1Terza puntata di How to get away with Murder dopo la pausa, ecco la recensione!

How to get away with Murder 5×11 recensione

Non so se sono l’unico a comportarsi così ma in genere se ho detto un segreto ad una persona che va a confidarlo a qualcun altro esattamente due secondi e mezzo dopo la secondo volta che devo dire un segreto a qualcuno non scelgo quella stessa persona. Evidentemente Bonnie Winterbottom non la pensa come me, perché è da circa cinque puntate che rivela cose a Asher che puntualmente rischia di pubblicare su Facebook perché non ha il bagaglio emotivo adatto per tenerle per sé.
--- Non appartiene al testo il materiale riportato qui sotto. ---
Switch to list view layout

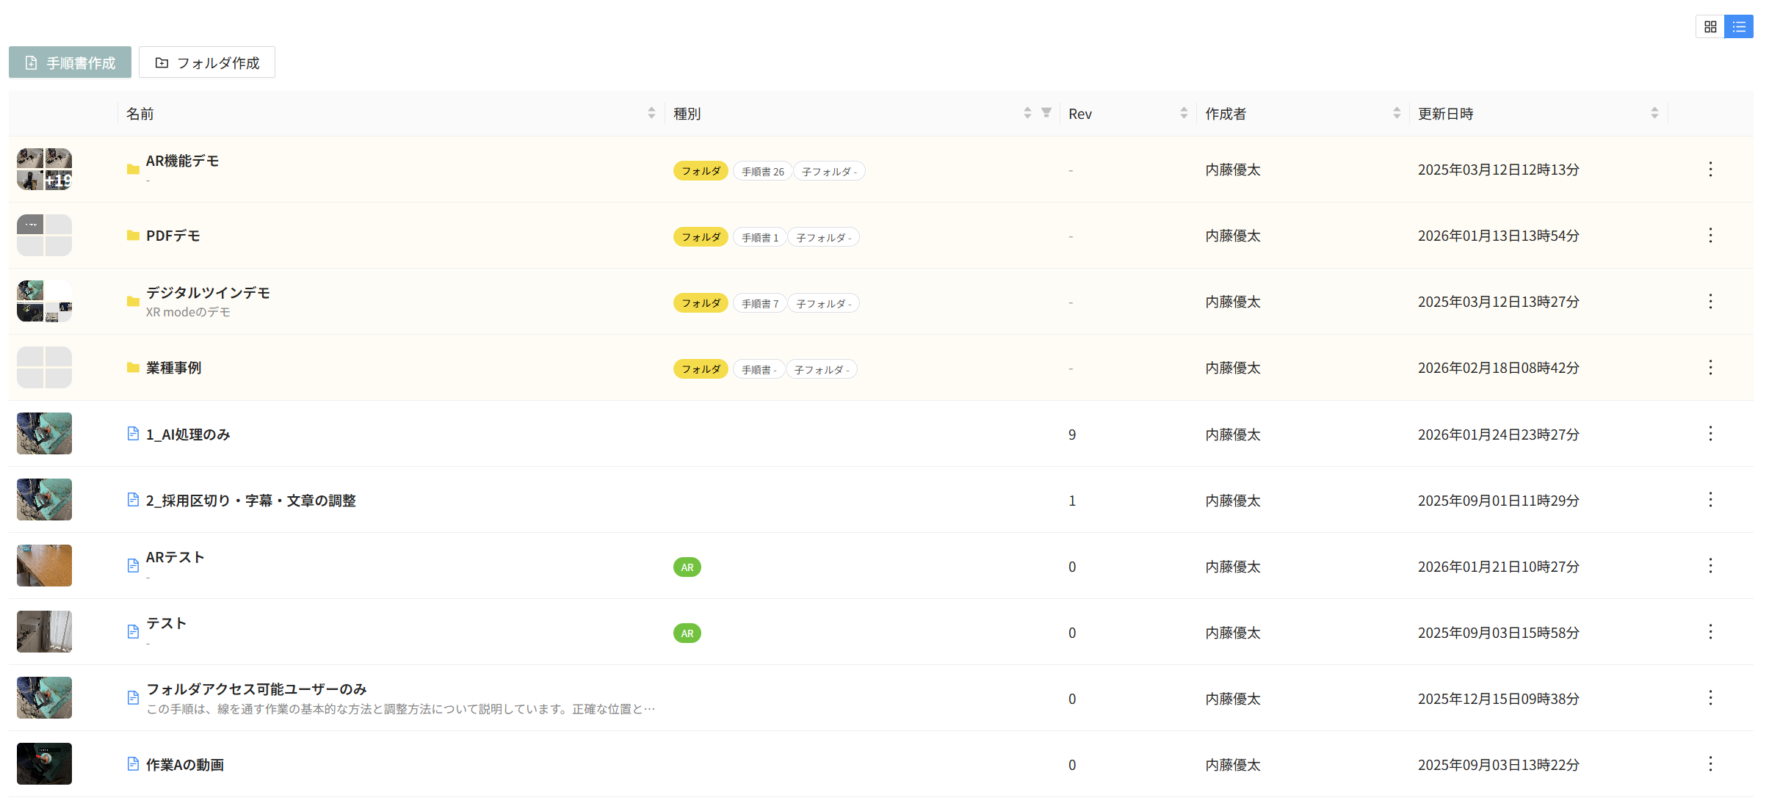[x=1738, y=26]
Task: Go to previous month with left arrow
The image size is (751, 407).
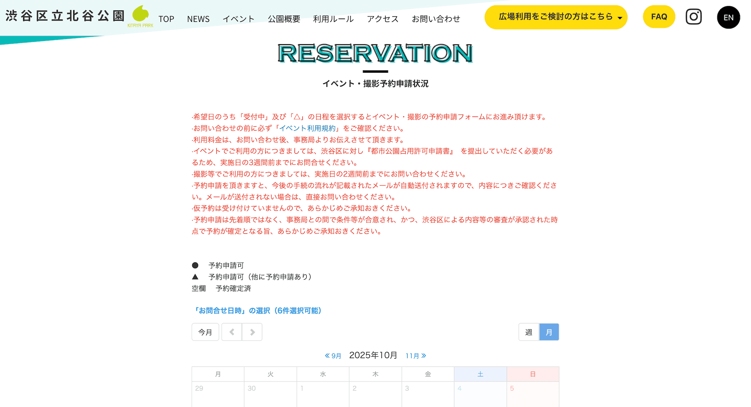Action: pos(232,332)
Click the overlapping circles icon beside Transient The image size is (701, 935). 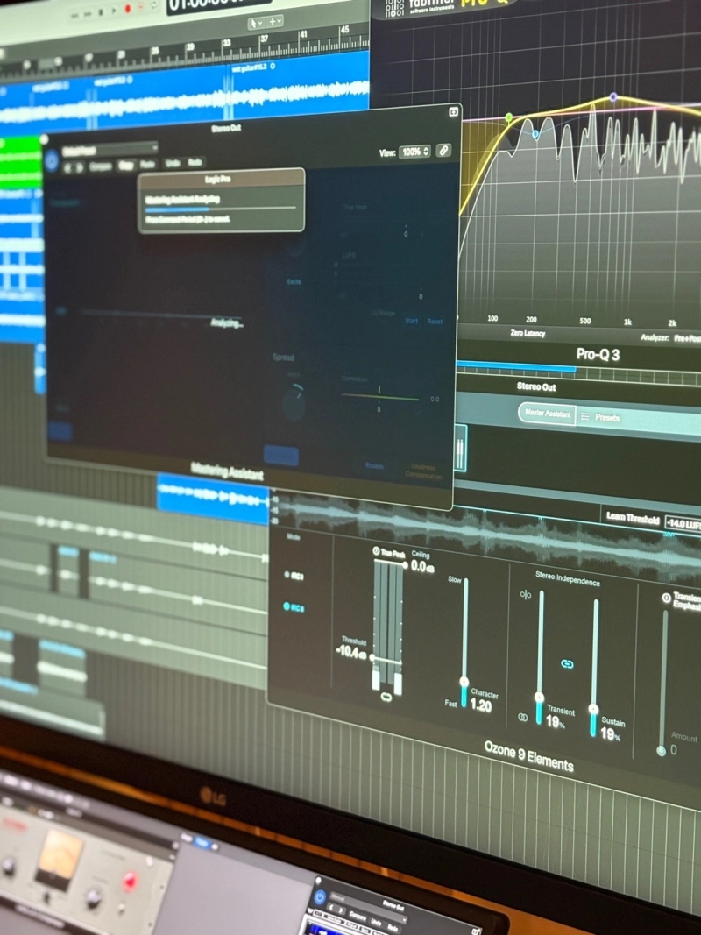(523, 717)
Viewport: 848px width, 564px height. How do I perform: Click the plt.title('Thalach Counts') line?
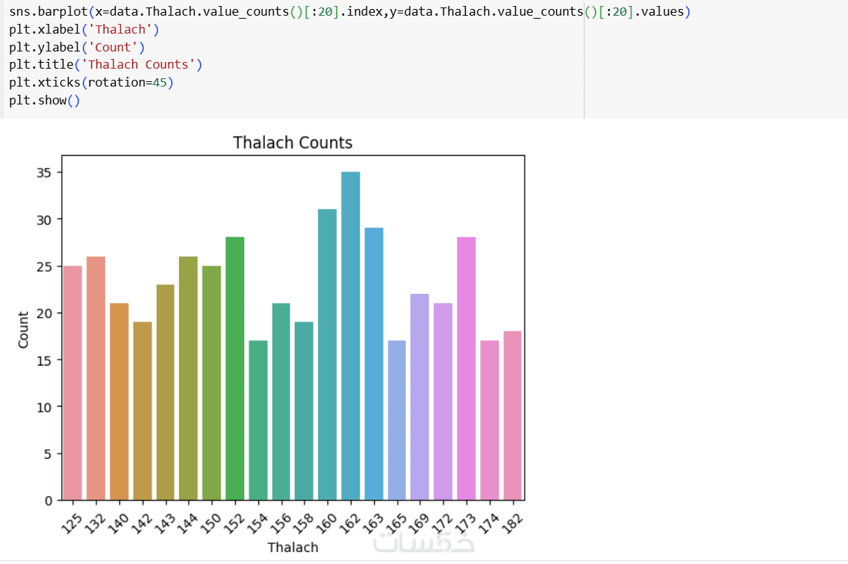click(x=105, y=64)
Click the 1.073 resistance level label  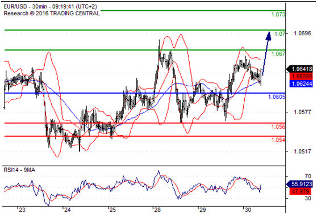(278, 15)
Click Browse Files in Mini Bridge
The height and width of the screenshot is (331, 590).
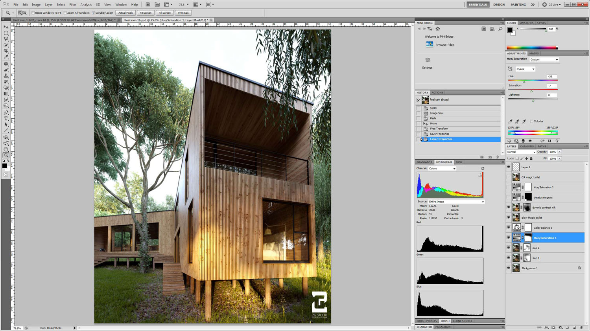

Scusate, ero nervoso, lo dovevo dire subito.

 

CASO EMMETT

Ragazzi, sono sincero, lo confesso: non ho capito una benedetta mazza, e neanche stavolta sto parlando della concorrente del Grande Fratello Vip 2. A mio parere la storyline di Emmett era evitabilissima, non tanto perché la sua unica utilità sia stata confermarmi ulteriormente che senza assistere a frasi iconiche in cui Annalise Keating distrugge uomini bianchi e privilegiati io non sono nulla, quanto perché Emmett è comparso cinque minuti on screen prima d’ora e in nessuno di questi cinque ci è stato simpatico; perché Annalise dovrebbe improvvisamente aver voglia di aiutarlo adesso?
Detto questo, l’importante è il risultato: Emmett e Nora, la famosa cliente di cui si è innamorato e per la quale è stato trasferito da Londra, sono scagionati dalle accuse che avevano a carico riguardo la vendita illecita di informazioni genetiche e potranno tornare a limonare in macchina in santa pace. Perlomeno finché Annalise non deciderà di bussare al finestrino.

 

CASO LAHEY

How to get away with Murder 5x11 recensione
How to get away with Murder 5×11 recensione

Ora che Tegan sta scoprendo circa tutto grazie alla non cooperazione tra la Keating e i Keating 5 (che poi voglio dire, raga, organizzarsi internamente mi sembra la prima cosa da fare quando si sta coprendo un omicidio), chissà quale mossa dovremo aspettarci dalla sua alleanza con l’ispettrice che l’anno scorso, terminata la sanguinosa festa del lancio della Caplan&Gold, le aveva concesso l’immunità.
Detto questo, vorrei tornare un attimo allo screenshot qua sopra e al palese intervento di un bravo psichiatra (magari non Isaak, ecco, ho detto bravo) per Nate Lahey: capisco il cocente desiderio di fare giustizia riguardo la morte del padre, ma quando tutti, AK in primis, ti dicono che stai agendo non lucidamente e che stai facendo letteralmente di tutto pur di farti incriminare per la morte di Miller, due domande dovresti fartele. Le false analisi che avevano certificato la presenza di DNA di Lahey Senior sulla pistola sono state fornite dalla Governatrice e da Miller e a questo punto della storia non so chi dei due imputare: potrebbe essere che il twist finale sia un reale coinvolgimento di Miller nella faccenda riguardo la quale lo riteniamo tutti innocente.